WHAT TO PRODUCE: Include in the output the line containing "Switch to banner slide 3" and each subsequent line of the records, through the end, transcribed exactly. Add nothing else.

━━━━━━━━━━━━━━━━

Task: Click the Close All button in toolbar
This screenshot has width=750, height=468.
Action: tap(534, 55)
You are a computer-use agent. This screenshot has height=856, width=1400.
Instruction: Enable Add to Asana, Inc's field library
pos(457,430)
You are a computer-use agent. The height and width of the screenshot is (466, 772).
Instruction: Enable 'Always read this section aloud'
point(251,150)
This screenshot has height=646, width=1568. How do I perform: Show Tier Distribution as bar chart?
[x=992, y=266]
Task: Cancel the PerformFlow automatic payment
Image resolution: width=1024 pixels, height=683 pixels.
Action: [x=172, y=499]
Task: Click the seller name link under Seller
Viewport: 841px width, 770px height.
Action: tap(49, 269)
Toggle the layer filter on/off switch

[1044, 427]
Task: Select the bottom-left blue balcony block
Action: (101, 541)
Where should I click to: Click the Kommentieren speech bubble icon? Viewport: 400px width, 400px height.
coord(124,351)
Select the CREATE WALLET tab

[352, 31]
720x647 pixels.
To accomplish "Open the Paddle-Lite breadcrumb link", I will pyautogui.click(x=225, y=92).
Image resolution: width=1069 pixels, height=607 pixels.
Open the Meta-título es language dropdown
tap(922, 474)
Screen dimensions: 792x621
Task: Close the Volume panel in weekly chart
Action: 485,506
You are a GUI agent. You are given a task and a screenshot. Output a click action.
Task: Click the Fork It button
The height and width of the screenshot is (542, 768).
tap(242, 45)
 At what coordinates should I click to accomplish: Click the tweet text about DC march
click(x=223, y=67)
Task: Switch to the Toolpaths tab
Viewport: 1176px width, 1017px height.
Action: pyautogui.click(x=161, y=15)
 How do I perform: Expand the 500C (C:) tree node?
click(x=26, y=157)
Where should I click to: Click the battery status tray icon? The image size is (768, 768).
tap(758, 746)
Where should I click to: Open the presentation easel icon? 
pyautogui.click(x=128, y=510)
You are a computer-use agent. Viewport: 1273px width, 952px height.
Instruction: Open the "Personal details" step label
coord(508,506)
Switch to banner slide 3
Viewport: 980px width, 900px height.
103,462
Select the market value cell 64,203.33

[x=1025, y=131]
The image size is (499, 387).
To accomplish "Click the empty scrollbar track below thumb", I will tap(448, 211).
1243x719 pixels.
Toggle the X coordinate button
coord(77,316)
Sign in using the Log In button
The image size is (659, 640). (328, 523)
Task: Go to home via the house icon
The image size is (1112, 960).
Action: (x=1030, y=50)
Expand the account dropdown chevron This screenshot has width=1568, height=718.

━━━━━━━━━━━━━━━━

RESPONSE FOR THIS EXERCISE:
Switch to banner slide 3
Viewport: 980px width, 900px height.
103,462
Select the market value cell 64,203.33

[x=1025, y=131]
The image size is (499, 387).
To accomplish "Click the empty scrollbar track below thumb", I will tap(448, 211).
1243x719 pixels.
Toggle the X coordinate button
coord(77,316)
Sign in using the Log In button
The image size is (659, 640). (328, 523)
Task: Go to home via the house icon
The image size is (1112, 960).
Action: (x=1030, y=50)
Expand the account dropdown chevron This screenshot has width=1568, height=718.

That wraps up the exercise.